**PROMPT**
Your reply should be the following data, copied exactly.

**DATASET**
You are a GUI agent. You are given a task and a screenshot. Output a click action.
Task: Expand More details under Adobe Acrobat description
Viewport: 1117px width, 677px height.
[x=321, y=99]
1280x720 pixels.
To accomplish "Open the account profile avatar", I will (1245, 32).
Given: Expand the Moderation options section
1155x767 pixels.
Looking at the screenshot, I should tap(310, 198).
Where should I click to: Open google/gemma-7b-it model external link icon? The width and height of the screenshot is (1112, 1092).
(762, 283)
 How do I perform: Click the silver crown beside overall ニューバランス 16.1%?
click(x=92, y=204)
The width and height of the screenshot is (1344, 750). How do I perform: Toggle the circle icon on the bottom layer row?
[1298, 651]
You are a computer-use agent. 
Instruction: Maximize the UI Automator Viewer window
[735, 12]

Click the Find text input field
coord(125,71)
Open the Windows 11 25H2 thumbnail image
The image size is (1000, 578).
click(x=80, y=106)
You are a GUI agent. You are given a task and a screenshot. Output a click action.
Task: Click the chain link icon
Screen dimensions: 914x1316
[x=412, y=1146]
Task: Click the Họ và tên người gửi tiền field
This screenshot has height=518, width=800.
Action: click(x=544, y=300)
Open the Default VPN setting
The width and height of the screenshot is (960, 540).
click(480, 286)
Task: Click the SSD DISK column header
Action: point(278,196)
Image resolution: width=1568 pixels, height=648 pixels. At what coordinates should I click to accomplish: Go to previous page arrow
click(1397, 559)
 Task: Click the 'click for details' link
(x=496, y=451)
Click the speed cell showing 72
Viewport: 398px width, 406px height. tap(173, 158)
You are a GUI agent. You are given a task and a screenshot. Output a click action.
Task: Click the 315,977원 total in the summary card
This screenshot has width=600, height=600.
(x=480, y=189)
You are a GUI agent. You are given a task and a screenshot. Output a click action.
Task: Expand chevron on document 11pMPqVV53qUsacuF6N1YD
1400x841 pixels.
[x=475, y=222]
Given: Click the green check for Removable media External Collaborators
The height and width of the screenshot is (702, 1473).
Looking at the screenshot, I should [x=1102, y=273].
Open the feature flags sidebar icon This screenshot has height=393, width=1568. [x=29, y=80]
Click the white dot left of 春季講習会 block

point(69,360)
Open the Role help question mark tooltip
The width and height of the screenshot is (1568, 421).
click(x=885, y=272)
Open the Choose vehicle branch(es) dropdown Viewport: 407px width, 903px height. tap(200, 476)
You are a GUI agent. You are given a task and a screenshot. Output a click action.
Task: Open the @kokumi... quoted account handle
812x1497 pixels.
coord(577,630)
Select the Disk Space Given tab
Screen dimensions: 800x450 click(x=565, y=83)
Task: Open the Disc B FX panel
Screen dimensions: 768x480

**WRITTEN REPLY**
You are a GUI agent. You are given a task and a screenshot. Output a click action.
Task: Expand More details under Adobe Acrobat description
Viewport: 1117px width, 677px height.
[x=321, y=99]
1280x720 pixels.
To accomplish "Open the account profile avatar", I will (1245, 32).
Given: Expand the Moderation options section
1155x767 pixels.
Looking at the screenshot, I should tap(310, 198).
Where should I click to: Open google/gemma-7b-it model external link icon? The width and height of the screenshot is (1112, 1092).
(762, 283)
 How do I perform: Click the silver crown beside overall ニューバランス 16.1%?
click(x=92, y=204)
The width and height of the screenshot is (1344, 750). How do I perform: Toggle the circle icon on the bottom layer row?
[1298, 651]
You are a computer-use agent. 
Instruction: Maximize the UI Automator Viewer window
[735, 12]

Click the Find text input field
coord(125,71)
Open the Windows 11 25H2 thumbnail image
The image size is (1000, 578).
click(x=80, y=106)
You are a GUI agent. You are given a task and a screenshot. Output a click action.
Task: Click the chain link icon
Screen dimensions: 914x1316
[x=412, y=1146]
Task: Click the Họ và tên người gửi tiền field
This screenshot has height=518, width=800.
Action: click(x=544, y=300)
Open the Default VPN setting
The width and height of the screenshot is (960, 540).
click(480, 286)
Task: Click the SSD DISK column header
Action: point(278,196)
Image resolution: width=1568 pixels, height=648 pixels. At what coordinates should I click to accomplish: Go to previous page arrow
click(1397, 559)
 Task: Click the 'click for details' link
(x=496, y=451)
Click the speed cell showing 72
Viewport: 398px width, 406px height. tap(173, 158)
You are a GUI agent. You are given a task and a screenshot. Output a click action.
Task: Click the 315,977원 total in the summary card
This screenshot has width=600, height=600.
(x=480, y=189)
You are a GUI agent. You are given a task and a screenshot. Output a click action.
Task: Expand chevron on document 11pMPqVV53qUsacuF6N1YD
1400x841 pixels.
[x=475, y=222]
Given: Click the green check for Removable media External Collaborators
The height and width of the screenshot is (702, 1473).
Looking at the screenshot, I should [x=1102, y=273].
Open the feature flags sidebar icon This screenshot has height=393, width=1568. [x=29, y=80]
Click the white dot left of 春季講習会 block

point(69,360)
Open the Role help question mark tooltip
The width and height of the screenshot is (1568, 421).
click(x=885, y=272)
Open the Choose vehicle branch(es) dropdown Viewport: 407px width, 903px height. tap(200, 476)
You are a GUI agent. You are given a task and a screenshot. Output a click action.
Task: Open the @kokumi... quoted account handle
812x1497 pixels.
coord(577,630)
Select the Disk Space Given tab
Screen dimensions: 800x450 click(x=565, y=83)
Task: Open the Disc B FX panel
Screen dimensions: 768x480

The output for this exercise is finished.